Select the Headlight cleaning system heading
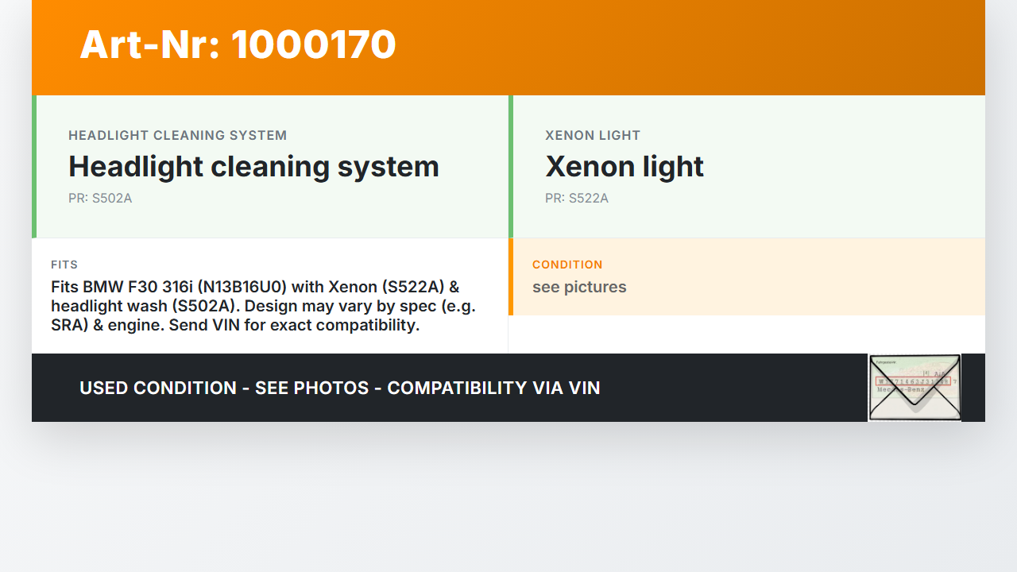click(253, 167)
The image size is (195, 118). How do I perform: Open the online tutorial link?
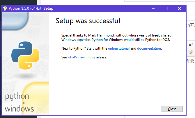click(119, 48)
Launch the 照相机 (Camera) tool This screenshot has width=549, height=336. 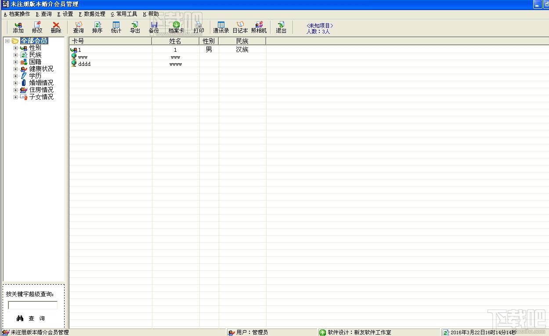tap(259, 27)
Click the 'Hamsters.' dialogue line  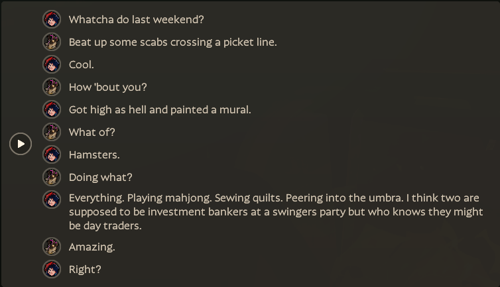tap(94, 155)
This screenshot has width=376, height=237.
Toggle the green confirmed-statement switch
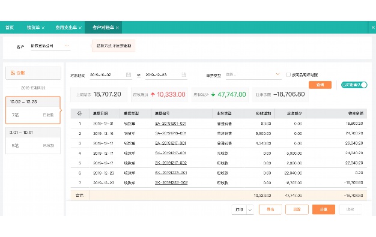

### Assigned task
Retype, word for word, the lines from the one with "This screenshot has width=376, height=237." through the last line of the entries above, and only those lines. Leave pictures out.

### Answer to the exercise
This screenshot has width=376, height=237.
Toggle the green confirmed-statement switch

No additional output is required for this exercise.